» About this task
Print the lines of the data, starting with the first, up to and including the line where "Click the GPU" appears.

» Data to process
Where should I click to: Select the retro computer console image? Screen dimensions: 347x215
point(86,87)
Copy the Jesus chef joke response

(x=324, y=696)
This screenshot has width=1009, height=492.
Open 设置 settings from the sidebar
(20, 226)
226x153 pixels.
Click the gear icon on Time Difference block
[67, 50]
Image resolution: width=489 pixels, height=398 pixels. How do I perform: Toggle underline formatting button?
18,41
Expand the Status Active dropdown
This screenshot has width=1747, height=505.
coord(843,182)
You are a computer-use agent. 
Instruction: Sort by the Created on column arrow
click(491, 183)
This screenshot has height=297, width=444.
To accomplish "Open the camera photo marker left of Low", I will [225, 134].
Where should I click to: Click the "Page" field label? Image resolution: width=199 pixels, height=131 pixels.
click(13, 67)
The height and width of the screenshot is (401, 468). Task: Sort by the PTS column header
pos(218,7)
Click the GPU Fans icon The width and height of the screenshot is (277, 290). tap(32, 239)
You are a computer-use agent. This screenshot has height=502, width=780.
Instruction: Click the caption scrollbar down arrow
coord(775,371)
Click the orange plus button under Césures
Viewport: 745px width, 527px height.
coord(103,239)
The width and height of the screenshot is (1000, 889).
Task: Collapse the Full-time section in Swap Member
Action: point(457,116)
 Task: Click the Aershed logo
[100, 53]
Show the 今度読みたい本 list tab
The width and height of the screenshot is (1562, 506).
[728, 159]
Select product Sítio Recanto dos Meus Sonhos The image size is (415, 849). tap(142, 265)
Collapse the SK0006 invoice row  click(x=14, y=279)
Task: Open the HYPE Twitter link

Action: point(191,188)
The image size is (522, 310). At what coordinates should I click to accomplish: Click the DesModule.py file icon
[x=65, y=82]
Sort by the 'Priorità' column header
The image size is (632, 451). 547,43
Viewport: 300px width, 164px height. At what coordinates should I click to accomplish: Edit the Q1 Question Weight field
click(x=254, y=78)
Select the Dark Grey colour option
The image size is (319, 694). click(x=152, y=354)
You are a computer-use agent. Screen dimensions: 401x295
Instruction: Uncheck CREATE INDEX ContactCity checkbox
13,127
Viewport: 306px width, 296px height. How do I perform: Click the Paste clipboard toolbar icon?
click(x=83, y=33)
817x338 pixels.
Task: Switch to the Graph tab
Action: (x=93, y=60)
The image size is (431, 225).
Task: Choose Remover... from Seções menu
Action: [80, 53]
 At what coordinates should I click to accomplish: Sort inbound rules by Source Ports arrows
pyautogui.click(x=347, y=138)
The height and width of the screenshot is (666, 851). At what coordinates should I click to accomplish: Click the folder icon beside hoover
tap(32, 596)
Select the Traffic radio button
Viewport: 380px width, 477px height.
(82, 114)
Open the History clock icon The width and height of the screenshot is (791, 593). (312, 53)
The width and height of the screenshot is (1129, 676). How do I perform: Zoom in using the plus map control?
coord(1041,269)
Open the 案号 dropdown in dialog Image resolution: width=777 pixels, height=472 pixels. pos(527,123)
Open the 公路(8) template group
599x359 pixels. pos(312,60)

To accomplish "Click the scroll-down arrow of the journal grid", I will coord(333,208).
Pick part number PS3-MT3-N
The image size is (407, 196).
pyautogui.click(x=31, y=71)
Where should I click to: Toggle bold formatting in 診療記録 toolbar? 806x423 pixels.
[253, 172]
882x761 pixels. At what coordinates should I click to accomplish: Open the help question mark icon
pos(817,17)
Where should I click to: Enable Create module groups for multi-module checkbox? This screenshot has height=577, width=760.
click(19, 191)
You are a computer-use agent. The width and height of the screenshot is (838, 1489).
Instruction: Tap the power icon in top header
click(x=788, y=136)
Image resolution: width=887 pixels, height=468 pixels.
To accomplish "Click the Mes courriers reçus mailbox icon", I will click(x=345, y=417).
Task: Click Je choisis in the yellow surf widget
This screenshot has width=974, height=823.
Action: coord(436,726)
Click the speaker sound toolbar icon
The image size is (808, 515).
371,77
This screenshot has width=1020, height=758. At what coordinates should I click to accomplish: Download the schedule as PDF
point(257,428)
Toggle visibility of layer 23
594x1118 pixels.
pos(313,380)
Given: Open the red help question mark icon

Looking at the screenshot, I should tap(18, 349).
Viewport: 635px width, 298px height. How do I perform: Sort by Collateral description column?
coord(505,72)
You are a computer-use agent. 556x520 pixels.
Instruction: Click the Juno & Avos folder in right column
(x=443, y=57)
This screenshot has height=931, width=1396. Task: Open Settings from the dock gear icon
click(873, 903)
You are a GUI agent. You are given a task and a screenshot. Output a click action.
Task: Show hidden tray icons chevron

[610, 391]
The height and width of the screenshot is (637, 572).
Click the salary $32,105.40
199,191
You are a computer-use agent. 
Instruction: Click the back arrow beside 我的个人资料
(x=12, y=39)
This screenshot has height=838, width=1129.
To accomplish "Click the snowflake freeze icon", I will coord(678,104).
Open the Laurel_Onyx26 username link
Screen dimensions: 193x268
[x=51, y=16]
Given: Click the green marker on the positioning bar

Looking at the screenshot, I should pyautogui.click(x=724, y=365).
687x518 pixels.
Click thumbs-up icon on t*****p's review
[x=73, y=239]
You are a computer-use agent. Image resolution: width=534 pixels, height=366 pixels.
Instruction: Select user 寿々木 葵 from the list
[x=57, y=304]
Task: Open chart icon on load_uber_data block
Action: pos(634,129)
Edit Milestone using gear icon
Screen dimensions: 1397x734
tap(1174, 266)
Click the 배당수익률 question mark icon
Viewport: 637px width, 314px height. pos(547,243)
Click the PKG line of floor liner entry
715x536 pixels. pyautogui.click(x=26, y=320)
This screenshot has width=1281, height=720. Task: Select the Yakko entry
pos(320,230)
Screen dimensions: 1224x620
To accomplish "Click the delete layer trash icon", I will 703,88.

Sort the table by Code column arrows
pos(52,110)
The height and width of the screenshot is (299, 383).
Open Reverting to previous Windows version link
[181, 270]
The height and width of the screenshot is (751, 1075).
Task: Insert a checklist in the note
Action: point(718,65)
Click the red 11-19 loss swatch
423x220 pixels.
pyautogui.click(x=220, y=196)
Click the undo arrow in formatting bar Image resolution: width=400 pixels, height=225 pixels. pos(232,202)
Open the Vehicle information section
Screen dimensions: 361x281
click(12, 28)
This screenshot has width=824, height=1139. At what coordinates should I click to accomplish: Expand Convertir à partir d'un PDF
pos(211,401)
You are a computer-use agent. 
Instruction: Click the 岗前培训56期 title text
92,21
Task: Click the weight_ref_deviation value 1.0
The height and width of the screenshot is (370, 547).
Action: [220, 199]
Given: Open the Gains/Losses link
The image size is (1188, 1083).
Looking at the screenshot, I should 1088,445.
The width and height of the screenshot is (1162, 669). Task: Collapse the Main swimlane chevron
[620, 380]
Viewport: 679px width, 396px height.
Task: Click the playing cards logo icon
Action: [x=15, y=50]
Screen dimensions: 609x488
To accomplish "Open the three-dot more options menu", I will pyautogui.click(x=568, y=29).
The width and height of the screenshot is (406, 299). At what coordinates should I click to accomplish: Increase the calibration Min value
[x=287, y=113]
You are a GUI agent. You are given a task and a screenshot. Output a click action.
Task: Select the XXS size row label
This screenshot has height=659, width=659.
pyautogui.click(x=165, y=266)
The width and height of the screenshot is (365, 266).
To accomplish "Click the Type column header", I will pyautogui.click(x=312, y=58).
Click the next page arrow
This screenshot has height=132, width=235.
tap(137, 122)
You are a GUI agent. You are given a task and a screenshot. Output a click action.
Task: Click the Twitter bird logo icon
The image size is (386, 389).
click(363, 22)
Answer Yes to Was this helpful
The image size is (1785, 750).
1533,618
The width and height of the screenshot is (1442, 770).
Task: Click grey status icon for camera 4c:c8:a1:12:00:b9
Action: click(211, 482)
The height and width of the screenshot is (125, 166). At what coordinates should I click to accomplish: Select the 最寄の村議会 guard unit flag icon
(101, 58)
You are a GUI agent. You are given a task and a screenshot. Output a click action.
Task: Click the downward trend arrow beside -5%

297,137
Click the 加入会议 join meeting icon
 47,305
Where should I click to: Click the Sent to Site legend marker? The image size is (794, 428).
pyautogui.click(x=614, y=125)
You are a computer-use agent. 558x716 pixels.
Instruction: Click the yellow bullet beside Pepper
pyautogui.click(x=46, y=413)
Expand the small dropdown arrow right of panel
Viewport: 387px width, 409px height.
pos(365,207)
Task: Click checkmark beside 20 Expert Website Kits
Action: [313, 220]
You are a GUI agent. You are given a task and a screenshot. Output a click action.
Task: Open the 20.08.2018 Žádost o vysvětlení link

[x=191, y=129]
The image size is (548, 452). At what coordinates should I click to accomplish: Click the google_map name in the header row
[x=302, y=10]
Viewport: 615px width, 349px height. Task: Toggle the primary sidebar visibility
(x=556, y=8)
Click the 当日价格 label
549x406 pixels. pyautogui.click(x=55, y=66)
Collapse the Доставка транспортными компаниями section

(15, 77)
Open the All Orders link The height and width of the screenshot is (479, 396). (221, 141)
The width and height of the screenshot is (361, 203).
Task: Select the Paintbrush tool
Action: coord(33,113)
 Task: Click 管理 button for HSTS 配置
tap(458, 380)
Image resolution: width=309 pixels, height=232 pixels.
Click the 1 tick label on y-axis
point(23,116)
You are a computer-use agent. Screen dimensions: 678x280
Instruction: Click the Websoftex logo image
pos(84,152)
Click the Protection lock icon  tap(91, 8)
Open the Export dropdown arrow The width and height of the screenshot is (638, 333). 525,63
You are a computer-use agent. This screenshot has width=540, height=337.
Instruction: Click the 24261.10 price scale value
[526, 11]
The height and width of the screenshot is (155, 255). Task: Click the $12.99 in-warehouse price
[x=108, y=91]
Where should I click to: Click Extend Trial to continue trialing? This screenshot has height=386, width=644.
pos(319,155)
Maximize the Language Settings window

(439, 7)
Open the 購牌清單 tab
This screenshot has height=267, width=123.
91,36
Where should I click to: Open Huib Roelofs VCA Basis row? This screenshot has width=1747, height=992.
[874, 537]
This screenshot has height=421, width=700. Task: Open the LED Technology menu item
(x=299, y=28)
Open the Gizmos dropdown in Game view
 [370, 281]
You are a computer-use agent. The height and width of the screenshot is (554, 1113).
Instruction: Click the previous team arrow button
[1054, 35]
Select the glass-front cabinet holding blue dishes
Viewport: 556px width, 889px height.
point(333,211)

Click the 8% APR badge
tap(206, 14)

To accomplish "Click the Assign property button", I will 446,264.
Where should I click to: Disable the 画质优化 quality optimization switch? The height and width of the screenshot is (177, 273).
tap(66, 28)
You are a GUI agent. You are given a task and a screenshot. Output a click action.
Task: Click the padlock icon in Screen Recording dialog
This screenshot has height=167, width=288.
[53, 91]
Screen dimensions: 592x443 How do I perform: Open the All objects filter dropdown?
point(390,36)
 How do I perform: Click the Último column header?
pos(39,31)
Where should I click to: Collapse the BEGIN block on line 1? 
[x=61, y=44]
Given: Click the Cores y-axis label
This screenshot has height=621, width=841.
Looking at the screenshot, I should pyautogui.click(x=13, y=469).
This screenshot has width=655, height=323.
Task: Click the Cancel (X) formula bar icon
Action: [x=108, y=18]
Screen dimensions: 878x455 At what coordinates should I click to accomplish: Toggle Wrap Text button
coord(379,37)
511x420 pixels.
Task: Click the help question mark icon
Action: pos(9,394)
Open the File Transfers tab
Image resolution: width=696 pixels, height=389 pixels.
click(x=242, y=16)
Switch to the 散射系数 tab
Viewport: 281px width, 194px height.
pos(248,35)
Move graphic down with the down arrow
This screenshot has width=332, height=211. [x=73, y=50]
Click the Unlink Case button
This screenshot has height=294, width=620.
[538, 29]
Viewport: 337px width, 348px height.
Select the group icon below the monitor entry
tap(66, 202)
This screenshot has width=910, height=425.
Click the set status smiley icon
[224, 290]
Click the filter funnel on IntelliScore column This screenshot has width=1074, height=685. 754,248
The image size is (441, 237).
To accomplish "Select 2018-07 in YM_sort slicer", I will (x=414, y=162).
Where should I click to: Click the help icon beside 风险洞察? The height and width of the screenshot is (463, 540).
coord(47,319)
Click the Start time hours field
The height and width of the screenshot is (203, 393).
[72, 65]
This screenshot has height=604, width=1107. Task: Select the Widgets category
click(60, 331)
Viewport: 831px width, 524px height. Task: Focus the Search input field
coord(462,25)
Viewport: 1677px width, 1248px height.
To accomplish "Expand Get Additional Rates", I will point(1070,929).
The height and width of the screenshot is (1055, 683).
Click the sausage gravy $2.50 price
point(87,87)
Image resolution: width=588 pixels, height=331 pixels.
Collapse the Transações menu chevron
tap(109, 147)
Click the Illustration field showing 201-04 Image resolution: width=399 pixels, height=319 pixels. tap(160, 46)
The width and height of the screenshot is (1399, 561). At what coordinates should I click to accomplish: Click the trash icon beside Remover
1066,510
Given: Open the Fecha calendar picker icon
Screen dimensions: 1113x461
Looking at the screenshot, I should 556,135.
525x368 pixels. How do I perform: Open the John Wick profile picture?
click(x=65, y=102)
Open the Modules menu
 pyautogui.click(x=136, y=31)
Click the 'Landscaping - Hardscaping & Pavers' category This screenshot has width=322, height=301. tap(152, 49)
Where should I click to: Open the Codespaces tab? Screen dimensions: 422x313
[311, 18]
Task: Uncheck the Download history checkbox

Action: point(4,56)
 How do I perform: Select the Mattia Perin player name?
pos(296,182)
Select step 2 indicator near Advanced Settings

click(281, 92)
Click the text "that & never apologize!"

» Response
Where should I click to: Select the retro computer console image? Screen dimensions: 347x215
point(86,87)
Copy the Jesus chef joke response

(x=324, y=696)
This screenshot has width=1009, height=492.
Open 设置 settings from the sidebar
(20, 226)
226x153 pixels.
Click the gear icon on Time Difference block
[67, 50]
Image resolution: width=489 pixels, height=398 pixels. How do I perform: Toggle underline formatting button?
18,41
Expand the Status Active dropdown
This screenshot has width=1747, height=505.
coord(843,182)
You are a computer-use agent. 
Instruction: Sort by the Created on column arrow
click(491, 183)
This screenshot has height=297, width=444.
To accomplish "Open the camera photo marker left of Low", I will [225, 134].
Where should I click to: Click the "Page" field label? Image resolution: width=199 pixels, height=131 pixels.
click(13, 67)
The height and width of the screenshot is (401, 468). Task: Sort by the PTS column header
pos(218,7)
Click the GPU Fans icon The width and height of the screenshot is (277, 290). tap(32, 239)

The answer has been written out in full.